GIVEN EXERCISE:
Copy the stretch of items from the line containing "Toggle the flag visibility eye icon" through the line containing "Instruction: Click the", both included, without any pictures.

DATA PROVIDED:
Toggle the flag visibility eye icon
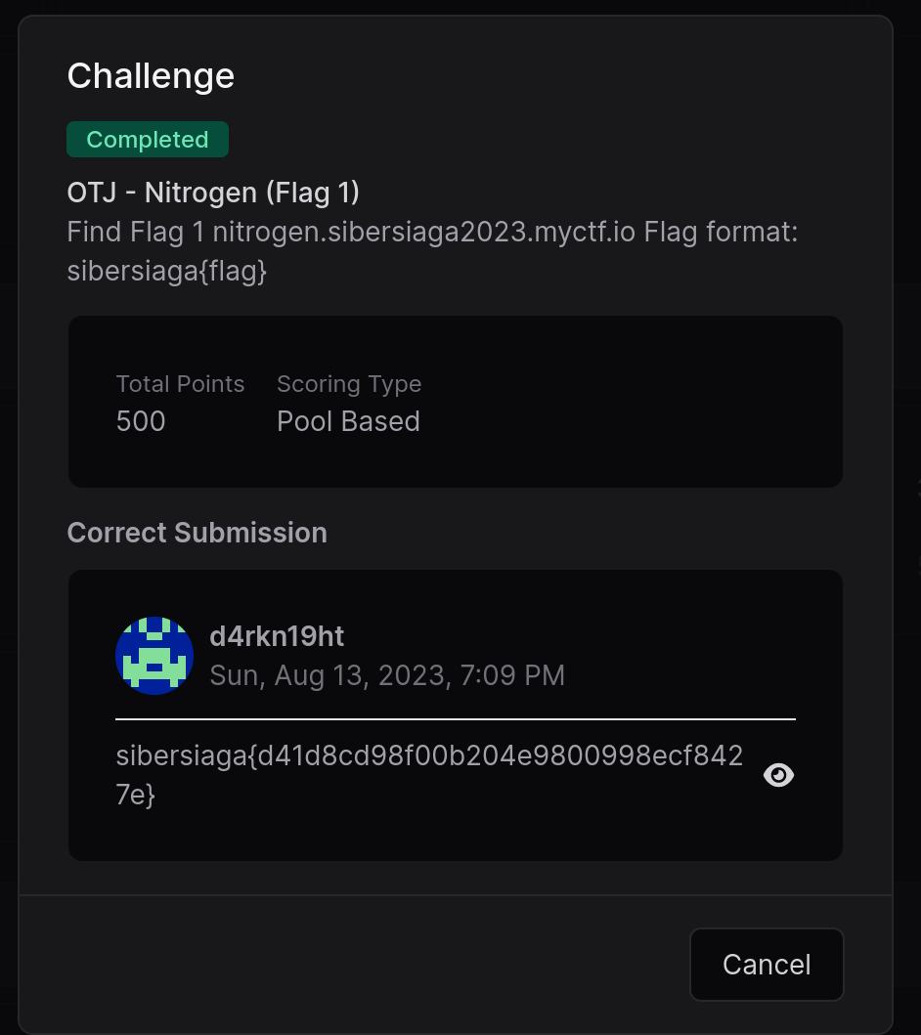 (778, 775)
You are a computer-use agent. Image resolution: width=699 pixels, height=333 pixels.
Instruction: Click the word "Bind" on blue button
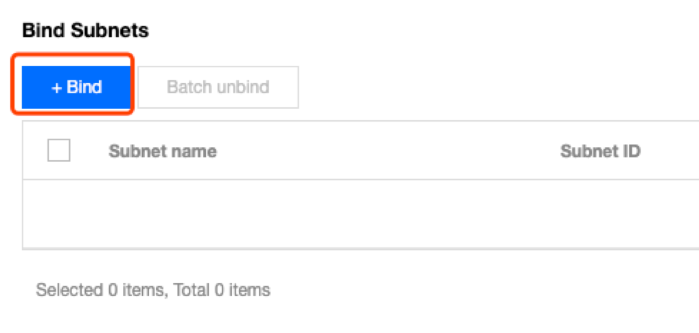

--

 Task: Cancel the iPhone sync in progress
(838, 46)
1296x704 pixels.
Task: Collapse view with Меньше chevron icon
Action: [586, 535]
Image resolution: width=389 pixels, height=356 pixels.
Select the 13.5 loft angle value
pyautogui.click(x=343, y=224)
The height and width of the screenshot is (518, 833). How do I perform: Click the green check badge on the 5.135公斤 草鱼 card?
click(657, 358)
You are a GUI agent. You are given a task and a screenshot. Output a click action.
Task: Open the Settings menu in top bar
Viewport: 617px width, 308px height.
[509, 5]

WRITTEN ANSWER:
Toggle the flag visibility eye icon
 (778, 775)
You are a computer-use agent. Image resolution: width=699 pixels, height=333 pixels.
Instruction: Click the word "Bind" on blue button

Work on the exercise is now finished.